Often when I subpoena records, the entity if they charge a copying or professional cost and will provide the records with a bill. I would assume the provider could later sue for the $5.00, yet without threat of an attorney fee (the 20% rule makes these lawsuits untenable), where does this really lead us?

When many new Court of Appeals Judge is a former prosecutor June 11, 2021

This is not too off topic. The Court of Appeals is run by the prior DA of Westchester. Nassau County DA Singas has now been elevated to the Court of Appeals. Finally, Judge Garcis was a former prosecutor. Judge Cannataro was just elevated to the Court of Appeals but he reminded me of Judge Jeremy Weinstein – a professional administration judge, Not a bad thing mind you.

So how does a bench with a dearth of Civil non-criminal experience handle insurance disputes and personal injury disputes? I really do now know. I have read on the criminal law blogs that the defense bar is crying, and I can understand their concern.

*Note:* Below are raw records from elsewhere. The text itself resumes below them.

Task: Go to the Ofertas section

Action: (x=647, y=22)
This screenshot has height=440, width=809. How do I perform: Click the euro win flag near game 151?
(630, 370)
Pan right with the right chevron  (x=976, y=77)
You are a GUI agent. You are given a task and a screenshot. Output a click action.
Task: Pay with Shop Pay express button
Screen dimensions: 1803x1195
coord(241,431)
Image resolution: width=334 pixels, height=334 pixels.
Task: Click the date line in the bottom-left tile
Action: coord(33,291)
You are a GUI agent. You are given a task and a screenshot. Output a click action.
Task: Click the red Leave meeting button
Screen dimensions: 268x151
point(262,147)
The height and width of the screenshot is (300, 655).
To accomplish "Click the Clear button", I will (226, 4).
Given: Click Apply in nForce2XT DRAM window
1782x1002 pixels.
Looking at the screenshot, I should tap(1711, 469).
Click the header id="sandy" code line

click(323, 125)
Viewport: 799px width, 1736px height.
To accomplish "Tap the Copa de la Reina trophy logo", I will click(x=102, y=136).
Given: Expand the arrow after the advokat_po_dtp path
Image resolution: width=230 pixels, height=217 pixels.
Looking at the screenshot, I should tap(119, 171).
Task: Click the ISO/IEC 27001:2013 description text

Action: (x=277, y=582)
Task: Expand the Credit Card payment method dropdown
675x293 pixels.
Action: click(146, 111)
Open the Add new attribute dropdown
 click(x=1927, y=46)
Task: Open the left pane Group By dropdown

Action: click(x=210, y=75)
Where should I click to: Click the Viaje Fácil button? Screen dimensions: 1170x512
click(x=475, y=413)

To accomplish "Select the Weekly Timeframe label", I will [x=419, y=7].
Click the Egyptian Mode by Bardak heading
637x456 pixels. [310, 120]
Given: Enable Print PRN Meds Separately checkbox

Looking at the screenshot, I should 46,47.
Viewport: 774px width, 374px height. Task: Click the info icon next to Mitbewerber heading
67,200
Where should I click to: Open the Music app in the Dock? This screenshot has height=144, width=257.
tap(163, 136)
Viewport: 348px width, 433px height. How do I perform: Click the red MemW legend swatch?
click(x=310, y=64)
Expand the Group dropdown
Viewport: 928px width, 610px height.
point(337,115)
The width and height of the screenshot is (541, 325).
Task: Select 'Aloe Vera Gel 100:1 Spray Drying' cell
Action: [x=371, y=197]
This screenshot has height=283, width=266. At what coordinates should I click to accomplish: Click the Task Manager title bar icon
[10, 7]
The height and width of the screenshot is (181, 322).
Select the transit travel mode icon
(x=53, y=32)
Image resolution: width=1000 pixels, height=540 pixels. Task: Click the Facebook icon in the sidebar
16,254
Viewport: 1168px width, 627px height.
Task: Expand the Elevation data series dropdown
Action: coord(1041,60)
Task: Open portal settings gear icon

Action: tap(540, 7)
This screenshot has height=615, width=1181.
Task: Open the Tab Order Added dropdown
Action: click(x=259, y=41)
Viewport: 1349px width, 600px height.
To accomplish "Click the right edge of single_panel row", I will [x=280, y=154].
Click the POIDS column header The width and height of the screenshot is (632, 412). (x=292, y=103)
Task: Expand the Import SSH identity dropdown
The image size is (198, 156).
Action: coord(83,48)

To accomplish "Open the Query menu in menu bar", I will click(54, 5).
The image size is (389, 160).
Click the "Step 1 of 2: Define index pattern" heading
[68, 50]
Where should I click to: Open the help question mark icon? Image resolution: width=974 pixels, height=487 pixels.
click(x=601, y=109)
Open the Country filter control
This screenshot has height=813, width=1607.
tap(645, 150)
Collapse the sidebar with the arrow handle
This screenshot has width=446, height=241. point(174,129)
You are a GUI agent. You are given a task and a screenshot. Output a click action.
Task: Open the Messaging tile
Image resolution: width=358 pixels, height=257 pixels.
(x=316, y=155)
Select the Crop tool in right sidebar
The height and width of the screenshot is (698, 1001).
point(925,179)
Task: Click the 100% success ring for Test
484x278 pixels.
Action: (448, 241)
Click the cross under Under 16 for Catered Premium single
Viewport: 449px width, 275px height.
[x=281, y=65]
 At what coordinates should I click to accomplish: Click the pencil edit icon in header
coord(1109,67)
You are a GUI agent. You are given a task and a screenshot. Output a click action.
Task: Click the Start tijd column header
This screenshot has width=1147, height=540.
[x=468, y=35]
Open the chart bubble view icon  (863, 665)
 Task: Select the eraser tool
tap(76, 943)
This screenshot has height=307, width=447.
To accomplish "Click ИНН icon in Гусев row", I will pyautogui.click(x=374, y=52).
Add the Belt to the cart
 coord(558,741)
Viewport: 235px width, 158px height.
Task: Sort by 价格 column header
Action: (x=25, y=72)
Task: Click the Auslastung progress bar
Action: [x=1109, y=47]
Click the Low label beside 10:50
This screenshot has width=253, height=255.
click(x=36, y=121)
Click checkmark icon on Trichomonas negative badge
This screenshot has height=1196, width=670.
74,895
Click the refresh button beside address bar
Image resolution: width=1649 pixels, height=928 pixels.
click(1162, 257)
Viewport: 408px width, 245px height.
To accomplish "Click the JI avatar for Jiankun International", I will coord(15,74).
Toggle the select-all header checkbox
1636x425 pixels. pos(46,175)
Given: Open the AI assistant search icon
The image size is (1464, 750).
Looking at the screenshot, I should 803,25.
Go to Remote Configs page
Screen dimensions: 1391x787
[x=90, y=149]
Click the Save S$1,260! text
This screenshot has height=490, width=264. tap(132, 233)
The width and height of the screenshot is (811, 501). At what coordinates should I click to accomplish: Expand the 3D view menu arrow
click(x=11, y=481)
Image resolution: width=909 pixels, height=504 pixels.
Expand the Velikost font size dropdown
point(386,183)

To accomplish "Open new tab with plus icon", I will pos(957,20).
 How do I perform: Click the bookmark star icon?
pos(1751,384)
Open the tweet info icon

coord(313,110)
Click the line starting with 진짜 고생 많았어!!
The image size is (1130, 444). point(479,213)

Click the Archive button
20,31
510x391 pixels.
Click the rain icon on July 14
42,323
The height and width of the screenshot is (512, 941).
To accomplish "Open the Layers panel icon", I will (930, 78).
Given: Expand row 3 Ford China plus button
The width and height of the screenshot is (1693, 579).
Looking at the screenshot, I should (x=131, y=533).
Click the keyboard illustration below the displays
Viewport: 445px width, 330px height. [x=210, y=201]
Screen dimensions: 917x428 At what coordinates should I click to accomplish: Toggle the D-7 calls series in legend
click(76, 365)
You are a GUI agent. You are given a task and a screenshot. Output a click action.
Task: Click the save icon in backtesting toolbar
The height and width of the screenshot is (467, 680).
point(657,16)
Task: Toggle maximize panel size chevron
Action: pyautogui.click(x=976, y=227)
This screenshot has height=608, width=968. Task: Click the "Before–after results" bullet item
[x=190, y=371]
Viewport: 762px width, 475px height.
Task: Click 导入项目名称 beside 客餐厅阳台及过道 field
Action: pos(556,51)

But it seems that much of the decisions seem to be not necessarily on the pro-consumer side. Simmons v Trans Express Inc., 2021 NY Slip Op 03484 (2021)(in effect killing a wage and hour case through limited the bar on collateral estoppel found in the uniform small claims acts); Himmelstein, McConnell, Gribben, Donoghue & Joseph, LLP v Matthew Bender & Co., Inc., 2021 NY Slip Op 03485 (2021)(expanding the term consumer in GBL 349 but affirming the dismissal of the action anyway)

I always said take practitioners from all walks of life and let them be appellate judges. People in robes for too long sometimes forget the street hustle that us practitioners live.